We can also translate the function `indexOfPerm` without difficulty:

``````indexOfPerm1 :: Perm n -> EqNat n -> Int
indexOfPerm1 Empty EqZero = 0
indexOfPerm1 (Insert n p) (EqSucc m) = (indexOfPerm1 p m) * (1 + eqToInt m) + leqToInt n
``````

The following function emulates the indexing function `perms r !!`, returning the `n`th permutation in the set of permutations of a given rank:

``````nth :: Int -> EqNat n -> Perm n
nth 0 EqZero = Empty
nth m (EqSucc n) = Insert (intToLeq k n) (nth j n)
where (j, k) = divMod m (1 + eqToInt n)
``````

As before, we can combine `nth` with `indexOfPerm1` to step to the next permutation:

``````nextPerm1' :: Perm n -> Perm n
nextPerm1' p = let r = rank p in nth (indexOfPerm1 p r - 1) r
``````

Finally, we can perform the same fusion as before, and express `nextPerm1` directly without the need for helper functions `nth` and `indexOfPerm1`.
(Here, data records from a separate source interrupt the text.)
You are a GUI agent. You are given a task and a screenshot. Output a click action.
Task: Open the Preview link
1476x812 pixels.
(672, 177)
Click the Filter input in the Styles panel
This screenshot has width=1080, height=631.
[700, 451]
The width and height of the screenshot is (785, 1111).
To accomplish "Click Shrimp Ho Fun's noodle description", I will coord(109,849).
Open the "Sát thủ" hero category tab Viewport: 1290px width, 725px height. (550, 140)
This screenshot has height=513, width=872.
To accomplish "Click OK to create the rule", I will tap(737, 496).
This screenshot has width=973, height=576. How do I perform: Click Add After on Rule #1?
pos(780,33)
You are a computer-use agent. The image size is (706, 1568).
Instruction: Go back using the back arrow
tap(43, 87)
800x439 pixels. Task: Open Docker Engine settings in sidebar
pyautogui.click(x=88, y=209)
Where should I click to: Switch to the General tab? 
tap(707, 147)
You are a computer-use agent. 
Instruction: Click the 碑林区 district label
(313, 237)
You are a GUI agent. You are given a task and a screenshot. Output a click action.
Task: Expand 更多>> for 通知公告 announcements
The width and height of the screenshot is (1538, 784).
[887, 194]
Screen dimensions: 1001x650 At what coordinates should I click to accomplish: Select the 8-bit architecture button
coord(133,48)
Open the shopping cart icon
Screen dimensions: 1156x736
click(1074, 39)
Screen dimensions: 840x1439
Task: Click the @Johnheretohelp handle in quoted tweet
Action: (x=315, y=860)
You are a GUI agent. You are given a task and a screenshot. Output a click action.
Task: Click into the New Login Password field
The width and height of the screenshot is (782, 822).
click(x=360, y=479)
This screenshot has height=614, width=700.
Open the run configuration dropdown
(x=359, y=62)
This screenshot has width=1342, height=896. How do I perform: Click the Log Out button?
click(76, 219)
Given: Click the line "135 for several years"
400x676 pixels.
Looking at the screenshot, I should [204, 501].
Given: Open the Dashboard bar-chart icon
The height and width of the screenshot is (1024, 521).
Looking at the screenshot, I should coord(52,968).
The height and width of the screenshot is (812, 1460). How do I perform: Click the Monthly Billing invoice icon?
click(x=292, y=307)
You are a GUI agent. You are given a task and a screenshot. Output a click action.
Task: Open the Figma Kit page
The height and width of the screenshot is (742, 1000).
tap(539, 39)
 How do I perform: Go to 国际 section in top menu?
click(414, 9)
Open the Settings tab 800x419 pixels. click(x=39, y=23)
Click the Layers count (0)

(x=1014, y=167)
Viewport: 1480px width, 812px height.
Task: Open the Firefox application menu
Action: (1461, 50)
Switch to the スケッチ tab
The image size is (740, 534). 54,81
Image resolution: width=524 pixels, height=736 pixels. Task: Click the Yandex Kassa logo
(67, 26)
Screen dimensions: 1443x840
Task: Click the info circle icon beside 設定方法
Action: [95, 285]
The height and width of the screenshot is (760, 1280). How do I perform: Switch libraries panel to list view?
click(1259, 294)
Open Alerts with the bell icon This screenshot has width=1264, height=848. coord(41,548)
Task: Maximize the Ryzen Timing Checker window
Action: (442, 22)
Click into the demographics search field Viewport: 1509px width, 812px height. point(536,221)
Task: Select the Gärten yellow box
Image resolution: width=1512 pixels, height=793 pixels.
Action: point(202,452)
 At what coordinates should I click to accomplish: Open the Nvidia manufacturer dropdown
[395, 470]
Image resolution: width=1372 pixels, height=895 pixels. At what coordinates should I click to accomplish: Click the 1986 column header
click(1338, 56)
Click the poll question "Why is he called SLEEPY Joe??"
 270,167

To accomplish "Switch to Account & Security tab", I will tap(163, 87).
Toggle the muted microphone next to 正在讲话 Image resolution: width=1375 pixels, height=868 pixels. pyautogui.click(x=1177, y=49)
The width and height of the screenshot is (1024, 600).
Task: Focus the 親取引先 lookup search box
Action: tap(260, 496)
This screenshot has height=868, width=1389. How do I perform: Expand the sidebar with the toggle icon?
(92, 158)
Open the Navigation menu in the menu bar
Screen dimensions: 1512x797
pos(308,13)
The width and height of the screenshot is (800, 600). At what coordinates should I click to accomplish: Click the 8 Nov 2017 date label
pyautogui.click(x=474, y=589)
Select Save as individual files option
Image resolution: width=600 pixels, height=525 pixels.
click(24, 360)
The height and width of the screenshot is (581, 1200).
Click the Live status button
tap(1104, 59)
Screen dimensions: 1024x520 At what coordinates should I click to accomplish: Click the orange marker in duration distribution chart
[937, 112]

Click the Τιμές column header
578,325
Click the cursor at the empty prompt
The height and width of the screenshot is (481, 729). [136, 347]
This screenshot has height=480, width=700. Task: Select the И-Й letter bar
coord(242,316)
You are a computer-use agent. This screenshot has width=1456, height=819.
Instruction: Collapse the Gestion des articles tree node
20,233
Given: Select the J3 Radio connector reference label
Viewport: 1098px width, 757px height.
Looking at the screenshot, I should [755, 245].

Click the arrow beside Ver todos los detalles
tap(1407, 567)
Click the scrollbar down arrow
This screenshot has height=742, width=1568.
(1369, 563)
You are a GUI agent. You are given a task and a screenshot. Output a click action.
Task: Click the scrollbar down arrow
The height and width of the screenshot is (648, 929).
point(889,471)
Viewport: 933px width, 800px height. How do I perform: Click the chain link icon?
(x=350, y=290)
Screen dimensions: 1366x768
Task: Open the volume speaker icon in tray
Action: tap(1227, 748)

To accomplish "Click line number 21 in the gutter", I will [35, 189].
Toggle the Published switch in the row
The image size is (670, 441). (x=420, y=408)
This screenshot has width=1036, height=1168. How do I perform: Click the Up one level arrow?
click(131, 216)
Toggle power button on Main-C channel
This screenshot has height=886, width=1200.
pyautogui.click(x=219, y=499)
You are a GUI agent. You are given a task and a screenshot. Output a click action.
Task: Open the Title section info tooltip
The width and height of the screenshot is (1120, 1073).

``````nextPerm1 :: Perm n -> Perm n
nextPerm1 Empty = Empty
nextPerm1 (Insert LeqZero p) = Insert (maxLeq (rank p)) (nextPerm1 p)
nextPerm1 (Insert (LeqSucc n) p) = Insert (embed n) p
``````

Note here that we have also removed the dependence on the intermediate type `Int`, representing the index of the permutation, and we are left with a type which conveys some valuable information about the function `nextPerm1`:

``````-- nextPerm1 :: forall (n :: Nat). Perm n -> Perm n
``````

That is, `nextPerm1` preserves the rank of its argument.

Compile the source in this post with GHC 7.4 or later.